Environmentally Safe Sewage Treatment
NASA’s Dr. B. C. Wolverton, former head of head of the Environmental Research Laboratory at NASA’s John C. Stennis Space Center (SSC), is widely acclaimed for his innovative work in natural water purification. Wolverton and his SSC group developed a new and advanced technique known as the artificial marsh filtering system that employed the use of aquatic plant systems for removing pollutants from wastewater. When NASA’s technology was used in a Louisiana wastewater treatment facility, it helped the city develop a better and more economical wastewater treatment facility. Now, the systems are in place at several large facilities across the country.

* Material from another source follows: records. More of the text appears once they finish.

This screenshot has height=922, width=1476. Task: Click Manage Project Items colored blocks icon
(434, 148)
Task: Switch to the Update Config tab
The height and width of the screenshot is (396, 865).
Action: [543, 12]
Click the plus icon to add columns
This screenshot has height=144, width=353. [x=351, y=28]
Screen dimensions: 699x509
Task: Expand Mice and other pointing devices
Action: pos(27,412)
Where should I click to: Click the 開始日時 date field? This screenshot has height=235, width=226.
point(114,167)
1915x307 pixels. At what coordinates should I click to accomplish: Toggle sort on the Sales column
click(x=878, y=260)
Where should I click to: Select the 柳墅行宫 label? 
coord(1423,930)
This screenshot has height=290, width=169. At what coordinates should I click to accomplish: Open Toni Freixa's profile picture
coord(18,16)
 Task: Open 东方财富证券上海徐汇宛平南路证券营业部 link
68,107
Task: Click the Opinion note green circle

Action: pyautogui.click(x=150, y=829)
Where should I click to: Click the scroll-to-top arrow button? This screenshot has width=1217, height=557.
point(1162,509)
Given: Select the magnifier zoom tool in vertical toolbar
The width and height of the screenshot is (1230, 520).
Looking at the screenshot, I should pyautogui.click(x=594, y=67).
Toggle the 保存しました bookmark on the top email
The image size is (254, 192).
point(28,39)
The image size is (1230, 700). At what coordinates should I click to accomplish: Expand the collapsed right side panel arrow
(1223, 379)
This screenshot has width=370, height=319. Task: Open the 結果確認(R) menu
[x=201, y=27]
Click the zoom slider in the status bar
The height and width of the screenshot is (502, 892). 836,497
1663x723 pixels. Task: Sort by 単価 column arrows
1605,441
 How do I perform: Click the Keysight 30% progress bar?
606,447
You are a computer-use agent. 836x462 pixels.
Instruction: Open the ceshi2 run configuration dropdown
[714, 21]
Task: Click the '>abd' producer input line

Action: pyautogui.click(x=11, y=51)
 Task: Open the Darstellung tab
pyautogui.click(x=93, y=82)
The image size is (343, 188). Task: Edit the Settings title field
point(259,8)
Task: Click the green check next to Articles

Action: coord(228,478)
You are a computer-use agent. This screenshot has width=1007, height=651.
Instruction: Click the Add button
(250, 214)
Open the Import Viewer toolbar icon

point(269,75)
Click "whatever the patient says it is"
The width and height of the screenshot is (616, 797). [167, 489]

NASA’s orbiting satellites offer a unique vantage point for studying the oceans. By resolving the biological, chemical, and physical conditions in surface waters, they have allowed the oceanographic community to make huge leaps in its understanding of oceanographic processes on regional and global fronts. The study of ocean color in particular has been integral in helping researchers understand the natural and human-induced changes in the global environment and establishing the role of the oceans in the biochemical cycles of elements that influence the climate and the distribution of life on Earth. To further development in this area, NASA contracted with WetLabs to develop the Diving Optical Profiler and High-speed Integration Network (DOLPHIN), a highly-effective new technology for validating ocean color images from satellites.
A product using NASA’s microencapsulating technology is available to consumers and industry enabling them to safely and permanently clean petroleum-based pollutants from the water. The microencapsulated wonder, PRP, or Petroleum Remediation Product that has revolutionized the way oil spills are cleaned. The basic technology behind PRP is thousands of microcapsules-tiny balls of beeswax with hollow centers. Water cannot penetrate the microcapsule’s cell, but oil is absorbed right into the beeswax spheres as they float on the water’s surface. Contaminating chemical compounds that originally come from crude oil such as fuels, motor oils, or petroleum hydrocarbons ? -are caught before they settle, limiting damage to ocean beds.
Dam Corrosion and Bridge Support
To protect rebar from corrosion, NASA developed an electromigration technique that infuses corrosion-inhibiting ions into rebar to prevent rust, corrosion, and separation from the surrounding concrete. Surtreat Holding combined its TPS-II anti-corrosive solution with NASA’s technique to create an effective and environmentally friendly solution. NASA is still using this approach to fight concrete corrosion and has also developed a new technology that will further advance these efforts - a liquid galvanic coating applied to the outer surface of reinforced concrete to protect the embedded rebar from corrosion. The new coating is being used to prevent corrosion of concrete-embedded steel in several applications including highway and bridge infrastructures, dams, piers and docks, concrete balconies and ceilings, parking garages, cooling towers, and pipelines.